→ **TASK INPUTS**
━━━━━━━━

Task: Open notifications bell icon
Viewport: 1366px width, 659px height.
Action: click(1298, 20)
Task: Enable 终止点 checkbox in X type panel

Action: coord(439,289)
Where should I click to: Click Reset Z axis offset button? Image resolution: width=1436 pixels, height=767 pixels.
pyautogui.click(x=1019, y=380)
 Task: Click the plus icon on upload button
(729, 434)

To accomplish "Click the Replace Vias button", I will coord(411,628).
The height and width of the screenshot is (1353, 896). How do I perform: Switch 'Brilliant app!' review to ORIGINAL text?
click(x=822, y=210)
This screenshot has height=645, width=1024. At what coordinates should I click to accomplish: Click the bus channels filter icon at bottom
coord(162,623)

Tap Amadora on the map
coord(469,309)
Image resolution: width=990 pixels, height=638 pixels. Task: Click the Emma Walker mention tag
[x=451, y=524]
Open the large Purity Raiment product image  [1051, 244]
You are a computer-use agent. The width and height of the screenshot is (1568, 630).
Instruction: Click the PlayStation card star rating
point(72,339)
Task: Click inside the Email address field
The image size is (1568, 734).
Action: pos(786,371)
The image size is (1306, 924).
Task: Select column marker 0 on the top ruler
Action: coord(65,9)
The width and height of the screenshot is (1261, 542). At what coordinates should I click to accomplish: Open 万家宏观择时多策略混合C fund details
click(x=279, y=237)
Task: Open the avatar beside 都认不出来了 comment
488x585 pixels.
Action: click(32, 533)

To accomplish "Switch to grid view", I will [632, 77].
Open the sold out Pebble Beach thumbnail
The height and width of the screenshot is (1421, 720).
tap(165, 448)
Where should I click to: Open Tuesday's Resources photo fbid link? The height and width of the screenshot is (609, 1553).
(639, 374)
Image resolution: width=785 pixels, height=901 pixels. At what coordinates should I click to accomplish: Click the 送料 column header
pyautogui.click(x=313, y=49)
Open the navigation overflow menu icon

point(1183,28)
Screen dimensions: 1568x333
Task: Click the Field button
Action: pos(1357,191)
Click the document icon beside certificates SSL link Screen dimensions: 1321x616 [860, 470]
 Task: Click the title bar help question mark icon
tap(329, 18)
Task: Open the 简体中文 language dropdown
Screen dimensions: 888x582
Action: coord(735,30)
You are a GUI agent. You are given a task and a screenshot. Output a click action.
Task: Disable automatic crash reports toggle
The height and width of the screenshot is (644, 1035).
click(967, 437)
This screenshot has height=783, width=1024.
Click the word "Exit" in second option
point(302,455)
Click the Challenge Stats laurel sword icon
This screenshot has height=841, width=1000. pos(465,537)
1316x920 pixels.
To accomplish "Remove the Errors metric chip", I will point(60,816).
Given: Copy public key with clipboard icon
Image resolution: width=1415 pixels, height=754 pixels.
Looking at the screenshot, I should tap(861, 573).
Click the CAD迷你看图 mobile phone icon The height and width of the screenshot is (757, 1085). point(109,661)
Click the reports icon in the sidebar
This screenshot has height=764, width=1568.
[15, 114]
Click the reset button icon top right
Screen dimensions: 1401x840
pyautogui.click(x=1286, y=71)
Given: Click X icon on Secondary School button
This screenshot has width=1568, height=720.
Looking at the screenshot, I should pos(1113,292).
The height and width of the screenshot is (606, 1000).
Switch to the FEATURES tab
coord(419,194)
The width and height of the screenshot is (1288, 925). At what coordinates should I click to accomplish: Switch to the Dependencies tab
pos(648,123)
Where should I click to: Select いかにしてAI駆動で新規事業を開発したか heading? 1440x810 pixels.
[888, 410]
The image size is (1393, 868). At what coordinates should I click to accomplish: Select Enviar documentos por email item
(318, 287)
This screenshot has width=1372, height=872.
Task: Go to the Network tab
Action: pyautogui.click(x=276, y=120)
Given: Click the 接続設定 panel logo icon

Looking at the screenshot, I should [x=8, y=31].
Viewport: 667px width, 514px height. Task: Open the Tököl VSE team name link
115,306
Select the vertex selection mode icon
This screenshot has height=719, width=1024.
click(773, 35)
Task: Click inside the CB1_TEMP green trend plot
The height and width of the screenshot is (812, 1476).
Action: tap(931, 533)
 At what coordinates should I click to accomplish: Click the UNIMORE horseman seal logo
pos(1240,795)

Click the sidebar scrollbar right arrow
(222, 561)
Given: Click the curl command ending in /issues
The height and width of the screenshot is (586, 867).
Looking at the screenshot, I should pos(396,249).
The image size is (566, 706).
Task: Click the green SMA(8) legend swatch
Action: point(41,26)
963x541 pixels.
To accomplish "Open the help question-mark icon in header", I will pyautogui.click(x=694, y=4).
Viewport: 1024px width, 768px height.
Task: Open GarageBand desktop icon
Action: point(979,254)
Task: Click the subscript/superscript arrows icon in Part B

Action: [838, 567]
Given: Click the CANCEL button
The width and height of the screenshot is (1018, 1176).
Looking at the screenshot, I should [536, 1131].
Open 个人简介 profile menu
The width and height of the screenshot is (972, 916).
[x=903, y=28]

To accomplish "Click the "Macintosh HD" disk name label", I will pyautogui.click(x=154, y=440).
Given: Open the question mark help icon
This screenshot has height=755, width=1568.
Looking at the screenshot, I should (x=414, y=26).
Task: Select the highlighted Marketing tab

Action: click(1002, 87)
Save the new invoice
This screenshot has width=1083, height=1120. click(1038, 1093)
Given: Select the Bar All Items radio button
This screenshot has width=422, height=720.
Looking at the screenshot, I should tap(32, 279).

━━━━━━━━

Please count the lines in the items above that contain the string "help", where case counts, and give only the number.

3